Nous continuâmes à suivre Azaldée qui saluait avec un grand sourire tous les gens que nous croisions sans pour autant expliquer notre présence ou qui nous étions. Certains nous regardaient curieusement mais d'autres ne se cachaient pas pour afficher leur hostilité à notre égard. Azaldée continuait à sinuer dans les différentes allées sans y faire attention et nous fîmes de même, mais je perçus sans peine le soulagement général lorsque nous atteignîmes enfin l'ancienne église rénové.

Le bâtiment était encore plus impressionnant vu de près. Haut de près de dix mètres il nous dominait de sa hauteur mais sans nous écraser. Le soleil scintillait sur les panneaux de verre, réfléchissant la lumière et nous empêchant de distinguer ce qui se trouvait à l'intérieur. La porte automatique s'ouvrit dans un léger chuintement me sortant de ma contemplation et nous pénétrâmes à l'intérieur à la suite de la jeune sorcière.

Zen était le mot qui convenait pour décrire l'ambiance régnant à l'intérieur. La pièce, immense, était totalement recouverte d'un dallage imitation parquet en Teck et un bassin, surmonté d'une oasis de verdure tropicale, trônait en son centre, entouré de bancs en bois. Plusieurs couloirs s'ouvraient dans les murs en pierres, mitoyens aux autres bâtiments plus ancien. Azaldée s'approcha d'un grand comptoir en marbre, disposé presque immédiatement à droite de l'entrée. Une jeune femme aux cheveux tressés et vêtu d'un stricte tailleur noir, nous accueillit avec un sourire de commande.

— Salutations, Incka. Je dois faire un signalement M 20 et nous sommes attendus dans la grande salle.

— Salutations, archiviste Azaldée. La Grande prêtresse vous attendra dans la salle haute, elle a pensé que vous y seriez plus tranquille pour discuter, lui répondit-elle en lui tendant une fiche cartonnée couleur bleu layette.
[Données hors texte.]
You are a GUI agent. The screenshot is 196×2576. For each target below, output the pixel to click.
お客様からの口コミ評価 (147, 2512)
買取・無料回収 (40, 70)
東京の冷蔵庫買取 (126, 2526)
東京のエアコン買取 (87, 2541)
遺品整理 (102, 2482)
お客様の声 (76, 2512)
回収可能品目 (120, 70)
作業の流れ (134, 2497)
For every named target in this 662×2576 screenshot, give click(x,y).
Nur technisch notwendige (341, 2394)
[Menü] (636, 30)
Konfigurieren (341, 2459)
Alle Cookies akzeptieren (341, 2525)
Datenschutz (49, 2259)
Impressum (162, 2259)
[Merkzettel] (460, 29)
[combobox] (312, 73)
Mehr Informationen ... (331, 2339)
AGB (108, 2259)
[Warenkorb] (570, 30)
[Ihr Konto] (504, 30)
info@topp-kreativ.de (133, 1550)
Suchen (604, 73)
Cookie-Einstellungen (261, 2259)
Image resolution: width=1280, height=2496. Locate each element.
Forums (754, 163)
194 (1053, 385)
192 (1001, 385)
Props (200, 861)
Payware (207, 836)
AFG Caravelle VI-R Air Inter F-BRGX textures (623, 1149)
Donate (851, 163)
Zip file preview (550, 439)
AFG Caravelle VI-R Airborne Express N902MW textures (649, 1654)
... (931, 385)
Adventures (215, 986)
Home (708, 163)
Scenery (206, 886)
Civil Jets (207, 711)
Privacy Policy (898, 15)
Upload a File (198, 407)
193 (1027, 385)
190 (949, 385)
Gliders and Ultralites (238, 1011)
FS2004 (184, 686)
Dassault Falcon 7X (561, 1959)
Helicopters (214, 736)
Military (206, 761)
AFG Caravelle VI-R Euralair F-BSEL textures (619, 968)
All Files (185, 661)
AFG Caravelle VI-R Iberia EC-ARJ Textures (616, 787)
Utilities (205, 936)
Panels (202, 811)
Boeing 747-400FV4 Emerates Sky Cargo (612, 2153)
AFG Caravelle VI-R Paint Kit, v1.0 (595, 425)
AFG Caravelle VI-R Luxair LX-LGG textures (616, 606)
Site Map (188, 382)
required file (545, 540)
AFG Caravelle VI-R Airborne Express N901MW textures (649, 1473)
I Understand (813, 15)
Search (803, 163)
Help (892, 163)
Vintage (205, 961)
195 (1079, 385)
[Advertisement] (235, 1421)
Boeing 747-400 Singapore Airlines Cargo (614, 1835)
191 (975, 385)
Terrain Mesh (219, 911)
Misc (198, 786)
Azaldée ferma les yeux et apposa sa paume sur le bristol qui se mit à luire avant de passer du bleu au violet.

— Votre signalement est enregistré. Compte tenu de son importance, il sera traité en priorité.

La jeune sorcière se contenta d'un signe de tête avant de tourner les talons sans un mot de plus et nous invitant à la suivre. Nous échangeâmes des regards interloqués, un peu déstabilisé par toute cette froideur et tout ce protocole rigide et impersonnel. Si c'était réellement ça la vie quotidienne du convent, sorcière ou pas, jamais je n'aurais pu vivre ici.